Fig.4 Effects of different bacteria treatments on the synthesis of phenyllactic acid

2.2.3 補料分批添加對產量的影響

對底物和葡萄糖分批添加底物的初步探索，底物PPA按圖5中所示3種方式添加，對比3種底物添加方式，圖5-A中方式最好，通過表1數據可知，補料添加后產率提高至52.7%，產量為7.38 g/L. 分批添加底物與葡萄糖，可不斷提供能量和還原型輔酶NADH，有效解除高濃度底物的抑制，提高產量和產率。
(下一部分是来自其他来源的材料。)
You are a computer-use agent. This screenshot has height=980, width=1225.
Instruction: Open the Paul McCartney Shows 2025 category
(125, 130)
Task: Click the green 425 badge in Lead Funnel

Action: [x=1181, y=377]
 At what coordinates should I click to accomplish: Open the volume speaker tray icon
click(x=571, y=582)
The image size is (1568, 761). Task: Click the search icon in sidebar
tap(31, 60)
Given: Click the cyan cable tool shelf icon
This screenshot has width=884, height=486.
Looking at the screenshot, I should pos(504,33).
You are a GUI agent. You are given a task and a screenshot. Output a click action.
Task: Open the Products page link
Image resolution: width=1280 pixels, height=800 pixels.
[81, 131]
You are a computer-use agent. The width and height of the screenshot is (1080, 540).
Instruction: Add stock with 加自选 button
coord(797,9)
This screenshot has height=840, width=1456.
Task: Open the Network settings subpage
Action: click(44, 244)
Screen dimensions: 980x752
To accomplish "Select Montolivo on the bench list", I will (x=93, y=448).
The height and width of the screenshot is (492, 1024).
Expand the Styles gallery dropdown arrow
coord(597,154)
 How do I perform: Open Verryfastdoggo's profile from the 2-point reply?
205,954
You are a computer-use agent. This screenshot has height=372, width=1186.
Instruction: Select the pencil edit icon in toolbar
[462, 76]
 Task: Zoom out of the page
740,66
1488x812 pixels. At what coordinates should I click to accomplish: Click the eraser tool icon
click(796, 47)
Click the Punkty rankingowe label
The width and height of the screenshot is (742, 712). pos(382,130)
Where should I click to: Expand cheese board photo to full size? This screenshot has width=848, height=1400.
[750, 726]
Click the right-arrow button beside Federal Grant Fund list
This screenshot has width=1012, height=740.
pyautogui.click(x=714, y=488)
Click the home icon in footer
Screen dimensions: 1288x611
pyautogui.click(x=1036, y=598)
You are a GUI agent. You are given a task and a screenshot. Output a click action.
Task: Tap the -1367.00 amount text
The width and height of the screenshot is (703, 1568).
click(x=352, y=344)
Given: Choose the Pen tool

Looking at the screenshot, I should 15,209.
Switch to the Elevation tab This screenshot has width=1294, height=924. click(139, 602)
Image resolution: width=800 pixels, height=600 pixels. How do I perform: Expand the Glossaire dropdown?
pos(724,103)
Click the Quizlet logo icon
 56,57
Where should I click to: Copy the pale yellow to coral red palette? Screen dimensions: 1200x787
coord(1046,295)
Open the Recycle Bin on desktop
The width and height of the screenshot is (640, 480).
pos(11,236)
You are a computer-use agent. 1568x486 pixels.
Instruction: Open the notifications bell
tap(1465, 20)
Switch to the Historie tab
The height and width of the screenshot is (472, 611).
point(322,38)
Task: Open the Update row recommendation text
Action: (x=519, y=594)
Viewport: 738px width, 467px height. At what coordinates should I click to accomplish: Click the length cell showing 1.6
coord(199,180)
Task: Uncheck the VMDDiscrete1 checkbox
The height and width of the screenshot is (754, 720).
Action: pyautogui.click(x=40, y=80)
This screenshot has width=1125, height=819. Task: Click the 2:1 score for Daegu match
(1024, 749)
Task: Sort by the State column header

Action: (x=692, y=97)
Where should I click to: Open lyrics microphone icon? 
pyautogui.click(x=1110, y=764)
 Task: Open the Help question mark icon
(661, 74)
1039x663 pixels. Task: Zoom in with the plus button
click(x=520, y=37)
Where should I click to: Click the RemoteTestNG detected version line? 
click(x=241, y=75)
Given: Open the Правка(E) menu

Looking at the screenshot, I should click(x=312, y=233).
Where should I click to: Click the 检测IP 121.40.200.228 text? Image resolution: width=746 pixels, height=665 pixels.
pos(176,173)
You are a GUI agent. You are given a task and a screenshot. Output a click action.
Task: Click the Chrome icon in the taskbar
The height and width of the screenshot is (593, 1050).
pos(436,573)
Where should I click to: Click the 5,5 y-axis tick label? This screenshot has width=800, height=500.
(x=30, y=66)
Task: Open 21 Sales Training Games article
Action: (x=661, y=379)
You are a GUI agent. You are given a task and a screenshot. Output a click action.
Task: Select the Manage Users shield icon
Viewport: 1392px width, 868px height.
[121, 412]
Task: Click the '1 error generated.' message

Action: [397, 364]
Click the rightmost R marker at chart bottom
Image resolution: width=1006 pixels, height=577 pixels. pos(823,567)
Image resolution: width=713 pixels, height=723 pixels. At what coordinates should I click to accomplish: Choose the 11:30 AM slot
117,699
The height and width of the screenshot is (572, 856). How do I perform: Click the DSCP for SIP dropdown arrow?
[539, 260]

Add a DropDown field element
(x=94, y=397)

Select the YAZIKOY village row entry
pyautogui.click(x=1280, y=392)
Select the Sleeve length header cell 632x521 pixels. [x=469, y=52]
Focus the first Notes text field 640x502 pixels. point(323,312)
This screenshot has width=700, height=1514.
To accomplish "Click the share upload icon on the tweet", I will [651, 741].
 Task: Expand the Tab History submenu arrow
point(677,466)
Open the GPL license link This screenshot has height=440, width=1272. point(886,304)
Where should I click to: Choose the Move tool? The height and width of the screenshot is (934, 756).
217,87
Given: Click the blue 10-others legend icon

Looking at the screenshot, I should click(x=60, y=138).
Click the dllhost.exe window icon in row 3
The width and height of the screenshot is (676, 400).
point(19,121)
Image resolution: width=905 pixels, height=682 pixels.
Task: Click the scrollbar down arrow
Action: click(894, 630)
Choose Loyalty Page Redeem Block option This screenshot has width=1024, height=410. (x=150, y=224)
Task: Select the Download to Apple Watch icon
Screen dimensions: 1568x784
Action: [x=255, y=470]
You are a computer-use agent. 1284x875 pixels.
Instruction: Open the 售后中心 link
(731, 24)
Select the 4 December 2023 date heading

A-每隔20 min，固定補加3 g/L PPA，共補加3次；B-每隔20 min，PPA補加至5 g/L，共補加3次；C-每隔30 min，PPA補加至5 g/L，共補加2次

圖5 底物(PPA)與葡萄糖分批添加方式對苯基乳酸合成的影響

Fig.5 Effects of substrate and glucose batch addition on the synthesis of phenyllactic acid

表1 苯基乳酸產量對比

Table 1 Comparison of phenyllactic acid Production

文獻報道產率[11]優化前優化后單批發酵補料發酵PLA產量/(g·L-1)0.70.255.27.38生產率/%/2.7840.052.7

3 結論

通過一系列實驗，本文探索并優化了重組大腸桿菌全細胞轉化合成D-苯基乳酸的條件，最終確定了最佳誘導及轉化條件。同時以苯丙酮酸鈉作為底物，在最佳條件下，苯基乳酸產量達到7.38 g/L，產率為52.7%，與優化前相比，產量提高了近30倍。通過添加不同金屬離子、表面活性劑及菌體有機溶劑處理的研究，發現這些因素對產量都有不同程度的提高。并且底物分批添加的方式能有效解除高濃度底物的抑制，從而有效提高苯基乳酸的產量和產率，為進一步提高苯基乳酸的全細胞轉化合成苯基乳酸的產量和產率奠定了基礎。

在苯丙酮酸鈉轉化為苯基乳酸的酶促反應中，伴隨著NADH的消耗，有文獻報道輔酶再生系統的構建，即通過將2個酶反應偶聯使得NADH再生，實現胞內NAD+/NADH的循環，對產率提高具有明顯作用[15]。可以看出重組大腸桿菌全細胞轉化合成D-苯基乳酸的產率仍有較大提升空間，具有廣闊的前景。